UN ROMANCE CON SABOR A PAN

NUESTRA HISTORIA

Hubo una vez, hace ya mucho tiempo, una familia que vivía en un pequeño pueblo llamado Cáseda. El padre, Andrés Urrutia, se levantaba cada día con los primeros rayos de sol para amasar un pan que perfumaba las calles del lugar. De forma crujiente y aroma puramente artesano, sus panes hacían las delicias de las gentes a la vez que le permitían ganarse la vida. Aunque encontraba tiempo para dedicarse a otros oficios, el de panadero era su gran pasión, una vocación que compartía con su amigo, Juan Cruz, quien vivía en un pueblo no muy lejano llamado Murillo. Tanto Andrés como Juan disfrutaban intensamente amasando sus hogazas de pan, de corteza dorada y miga esponjosa, y sabiendo que se servían cada día en las mesas de tantos hogares. Vivían felices.

Entonces estalló la guerra y las familias fueron divididas. Andrés pudo librarse de los muchos encarcelamientos que tuvieron lugar aunque, lamentablemente, uno de sus hijos, Javier, fue llamado al frente. Por fortuna, gracias a la pericia que este había alcanzado contemplando a su padre en la cocina, pudo dedicarse a la elaboración de pan artesanal para los combatientes. Juan, sin embargo, no tuvo tanta suerte. Fue encarcelado y su hija mayor, Rosario, tuvo que hacerse cargo de la panadería. Los tiempos habían cambiado. El conflicto había dejado su fiera huella.

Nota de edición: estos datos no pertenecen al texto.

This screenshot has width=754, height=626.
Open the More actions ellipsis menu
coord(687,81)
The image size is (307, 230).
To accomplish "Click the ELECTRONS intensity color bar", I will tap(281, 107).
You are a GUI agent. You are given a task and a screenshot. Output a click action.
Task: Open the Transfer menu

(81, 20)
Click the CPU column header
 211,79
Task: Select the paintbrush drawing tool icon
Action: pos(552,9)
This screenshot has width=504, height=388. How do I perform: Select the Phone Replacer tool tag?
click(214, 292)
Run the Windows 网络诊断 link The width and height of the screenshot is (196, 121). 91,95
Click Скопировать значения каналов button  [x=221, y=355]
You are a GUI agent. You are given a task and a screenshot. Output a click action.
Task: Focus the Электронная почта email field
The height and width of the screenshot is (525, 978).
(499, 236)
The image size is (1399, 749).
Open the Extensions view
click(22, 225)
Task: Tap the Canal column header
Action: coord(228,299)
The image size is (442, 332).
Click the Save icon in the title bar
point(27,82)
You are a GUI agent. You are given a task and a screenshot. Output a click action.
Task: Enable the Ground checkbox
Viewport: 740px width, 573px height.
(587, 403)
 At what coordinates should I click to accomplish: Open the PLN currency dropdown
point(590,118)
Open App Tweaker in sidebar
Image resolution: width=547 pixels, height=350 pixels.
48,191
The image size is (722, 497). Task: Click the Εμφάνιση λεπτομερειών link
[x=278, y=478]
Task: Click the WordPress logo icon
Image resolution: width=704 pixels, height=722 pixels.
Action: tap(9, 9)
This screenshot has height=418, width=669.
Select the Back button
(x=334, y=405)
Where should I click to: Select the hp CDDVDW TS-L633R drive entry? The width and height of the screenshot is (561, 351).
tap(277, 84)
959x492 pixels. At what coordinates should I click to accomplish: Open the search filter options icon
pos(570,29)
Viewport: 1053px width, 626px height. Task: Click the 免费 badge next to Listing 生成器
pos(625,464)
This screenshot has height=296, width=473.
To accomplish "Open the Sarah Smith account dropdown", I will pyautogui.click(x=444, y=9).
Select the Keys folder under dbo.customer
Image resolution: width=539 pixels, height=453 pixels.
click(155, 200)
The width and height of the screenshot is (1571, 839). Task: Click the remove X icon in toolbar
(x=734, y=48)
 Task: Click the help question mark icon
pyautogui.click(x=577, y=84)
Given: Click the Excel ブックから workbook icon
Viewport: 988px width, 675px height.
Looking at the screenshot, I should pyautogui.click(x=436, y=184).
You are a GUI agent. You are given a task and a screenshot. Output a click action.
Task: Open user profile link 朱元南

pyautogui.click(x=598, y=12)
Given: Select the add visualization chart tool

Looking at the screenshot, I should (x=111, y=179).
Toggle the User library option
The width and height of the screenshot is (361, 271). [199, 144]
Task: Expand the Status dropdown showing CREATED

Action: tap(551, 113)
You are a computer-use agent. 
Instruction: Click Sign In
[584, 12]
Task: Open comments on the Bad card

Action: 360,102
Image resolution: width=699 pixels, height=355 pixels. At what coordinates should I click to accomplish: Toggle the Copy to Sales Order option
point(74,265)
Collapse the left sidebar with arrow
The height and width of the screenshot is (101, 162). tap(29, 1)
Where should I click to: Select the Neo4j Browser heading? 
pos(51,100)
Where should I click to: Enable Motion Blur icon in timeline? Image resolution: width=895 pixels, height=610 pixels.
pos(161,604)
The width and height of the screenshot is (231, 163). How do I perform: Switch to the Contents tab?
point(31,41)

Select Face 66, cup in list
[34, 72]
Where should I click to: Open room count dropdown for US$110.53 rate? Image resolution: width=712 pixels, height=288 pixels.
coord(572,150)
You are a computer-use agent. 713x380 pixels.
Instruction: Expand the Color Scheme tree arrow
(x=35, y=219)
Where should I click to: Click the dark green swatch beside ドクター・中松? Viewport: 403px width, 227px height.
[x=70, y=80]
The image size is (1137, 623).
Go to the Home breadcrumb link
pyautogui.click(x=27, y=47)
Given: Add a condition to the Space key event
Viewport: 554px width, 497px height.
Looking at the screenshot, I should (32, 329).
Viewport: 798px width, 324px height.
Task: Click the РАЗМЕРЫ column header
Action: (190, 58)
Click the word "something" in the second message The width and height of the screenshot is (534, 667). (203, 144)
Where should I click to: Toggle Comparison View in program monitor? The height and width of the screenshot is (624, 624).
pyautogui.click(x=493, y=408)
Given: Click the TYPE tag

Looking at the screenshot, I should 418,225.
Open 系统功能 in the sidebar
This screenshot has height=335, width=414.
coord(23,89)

Pasaron los años y Andrés continuó amasando pan. Y, un día, Juan, por fin logró salir del Fuerte San Cristóbal. Encontró refugio en San Sebastián y comenzó a trabajar de panadero en ​ Gloria​, una pastelería del Barrio de Gros regentada por la familia Mendizábal. Este fue el lugar en el que los hijos de ambos, Javier y Rosario, se conocieron. Javier porque había hecho amistad en el frente con un hijo de los pasteleros donostiarras. Rosario porque iba a visitar a su padre. Y, en fin, entre panes, pasteles y dulces y, coincidiendo con el fin de la guerra, se enamoraron. Dos jóvenes, hijos de dos amigos, panaderos y artesanos, iniciaban un romance que duraría toda la vida.

Como su amor por el pan. Una pasión que Javier y Rosario habían heredado de sus padres y que supieron transmitir a su hijo José Manuel. Él es quien, hoy en día, sigue dando vida a las recetas manuscritas por sus abuelos; quien crea ese pan que sabe a pan, como antaño, y todos esos platos y postres que hacen volver a tiempos pasados cuando todo era más natural. Es aquí, en Casa Urrutia, donde José Manuel prosigue con la tradición gastronómica de su familia para seguir ofreciendo ese sabor, sencillo, auténtico y rico, de la comida artesana. Y, en las sonrisas de las gentes, seguirá hallando su felicidad durante mucho, mucho, mucho tiempo.